How does the closure property prove that the sum of a rational and irrational number is irrational

To understand how the closure property can help demonstrate that the sum of a rational number and an irrational number is irrational, we need to first clarify the definitions of rational and irrational numbers as well as the closure property.

Definitions:

• Rational Number: A number that can be expressed as the quotient of two integers \( \frac{a}{b} \), where \( a \) and \( b \) are integers and \( b \neq 0 \).
• Irrational Number: A number that cannot be expressed as a quotient of two integers. Examples include numbers like \(\sqrt{2}\) and \(\pi\).

Closure Property:

The closure property of a set states that performing a specified operation (like addition or multiplication) on members of that set will yield a result that is also a member of that set. The set of rational numbers is closed under addition, meaning that the sum of two rational numbers is always a rational number.

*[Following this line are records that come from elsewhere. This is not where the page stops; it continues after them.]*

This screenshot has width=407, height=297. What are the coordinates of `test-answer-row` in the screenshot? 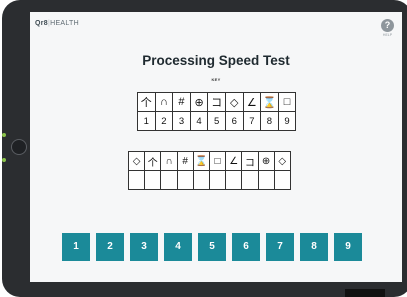 It's located at (209, 180).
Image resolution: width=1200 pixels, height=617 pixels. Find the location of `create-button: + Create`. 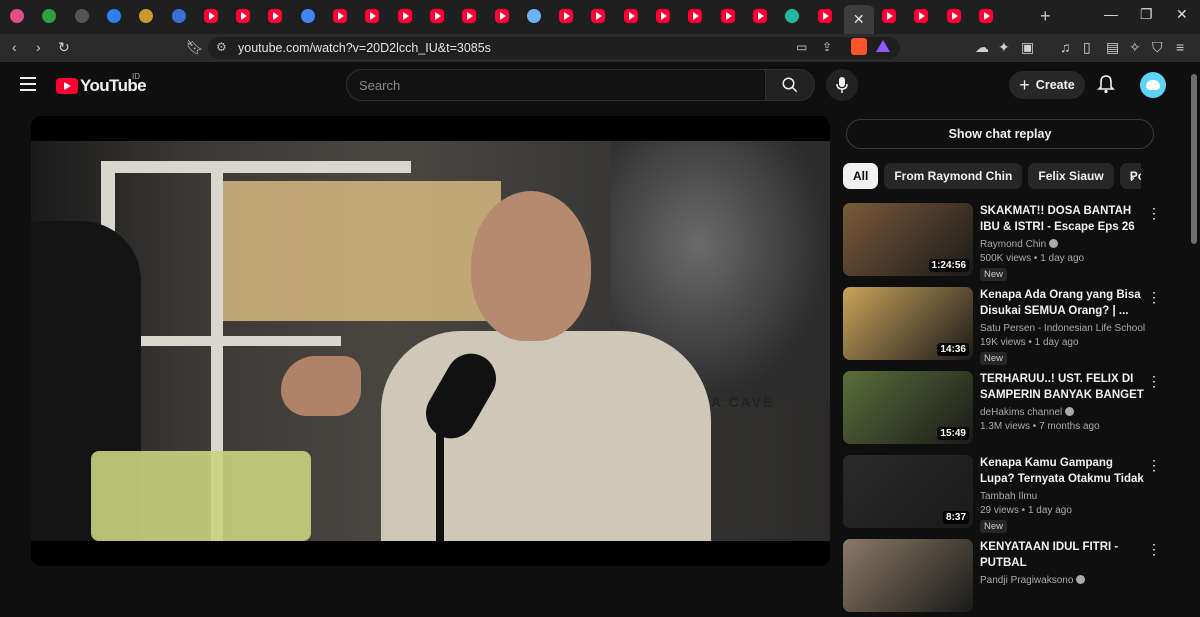

create-button: + Create is located at coordinates (1047, 85).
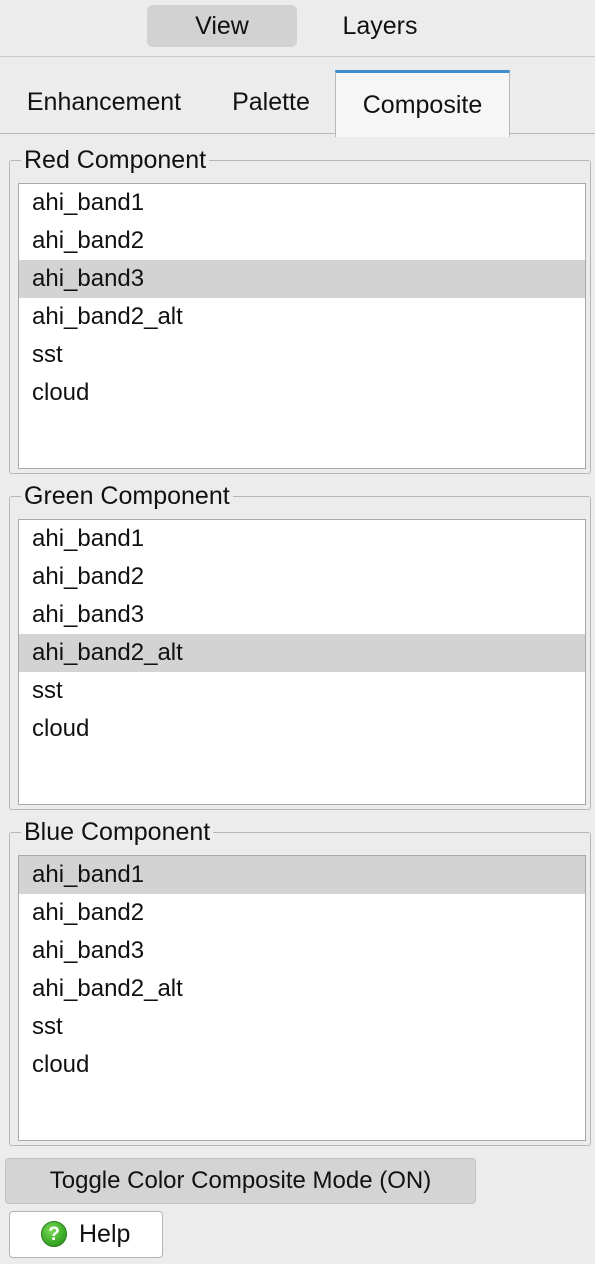 The image size is (595, 1264). I want to click on tab-palette: Palette, so click(271, 102).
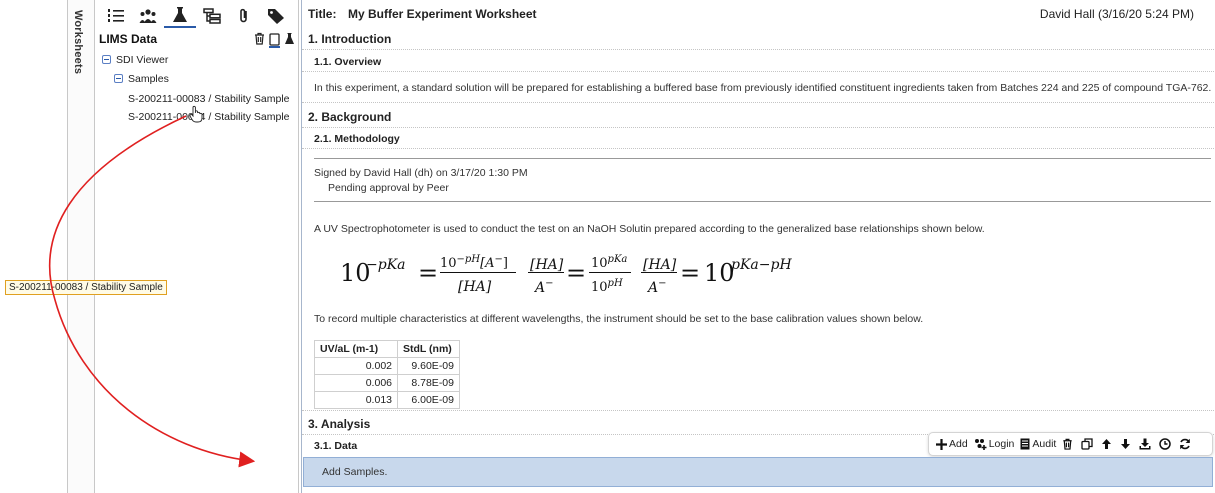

Proof that the Sum of a Rational and an Irrational Number is Irrational:

Let’s denote:

• \( r \) as a rational number,
• \( i \) as an irrational number.

We want to prove that the sum \( s = r + i \) is irrational.

1. Assuming for contradiction: Let's suppose \( s \) (the sum \( r + i \)) is rational. If \( s \) is rational, by definition of rational numbers, it can be written as \( s = \frac{m}{n} \) where \( m \) and \( n \) are integers, and \( n \neq 0 \).

2. Rearranging the equation: From our assumption \( s = r + i \), we can rearrange this to find \( i \): \[ i = s - r \] Given that both \( s \) and \( r \) are assumed to be rational (since we assumed \( s \) is rational and \( r \) is defined as rational), the difference of two rational numbers \( s \) and \( r \) is also rational. This means \( i \) would also be rational.

3. Contradiction: However, this is a contradiction because we initially defined \( i \) as an irrational number. So our assumption that \( s = r + i \) is rational must be false.

4. Conclusion: Therefore, the sum \( s = r + i \) must be irrational.

Summary

The sum of a rational number and an irrational number is irrational because assuming the sum could be rational leads to a contradiction. The closure property of the rational numbers (which states that the addition of two rationals results in a rational) plays a crucial role in this proof, showing that if the sum were rational, then both summands would also need to be rational, contradicting the definition of the irrational number.